Task to complete — Shift each coordinate in the answers up by 33 and write out the stretch from the line containing "Screen dimensions: 600x360" through the line containing "click(x=279, y=65)", requests included, with only those lines and no pictures.

Dataset records —
▬▬▬
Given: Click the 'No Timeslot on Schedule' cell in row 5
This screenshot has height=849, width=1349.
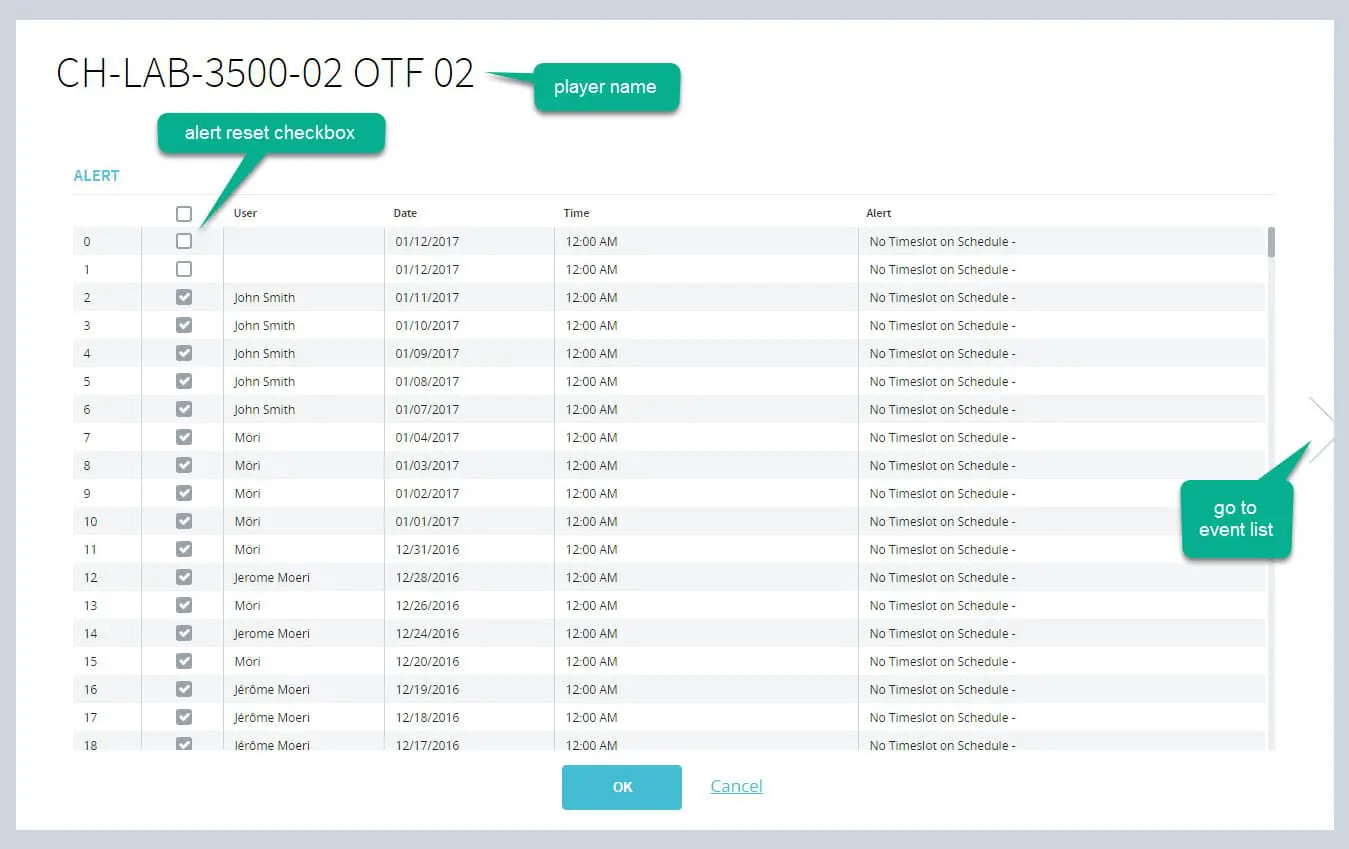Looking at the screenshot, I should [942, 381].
▬▬▬
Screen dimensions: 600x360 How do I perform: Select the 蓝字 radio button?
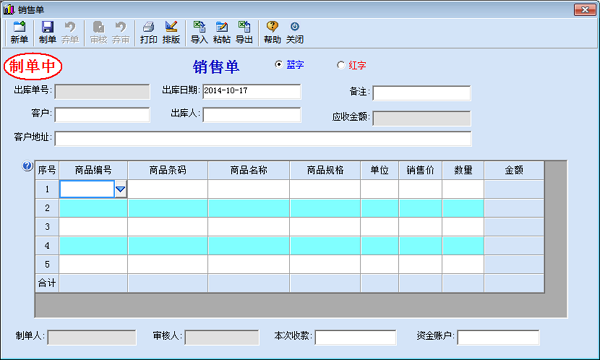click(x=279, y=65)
▬▬▬
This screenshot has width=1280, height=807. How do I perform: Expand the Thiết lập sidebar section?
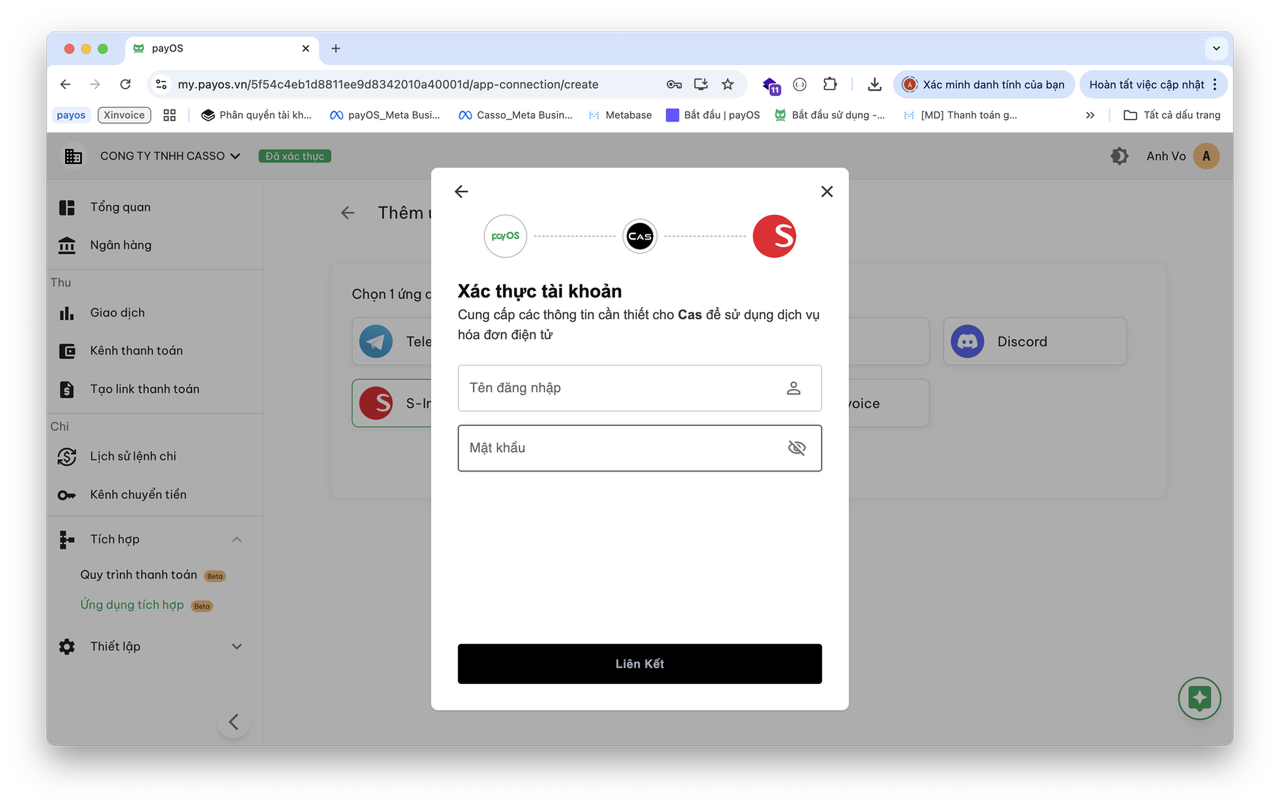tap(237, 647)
▬▬▬
Exercise response —
Screen dimensions: 600x360 How do I perform: Select the 蓝字 radio button?
click(x=312, y=98)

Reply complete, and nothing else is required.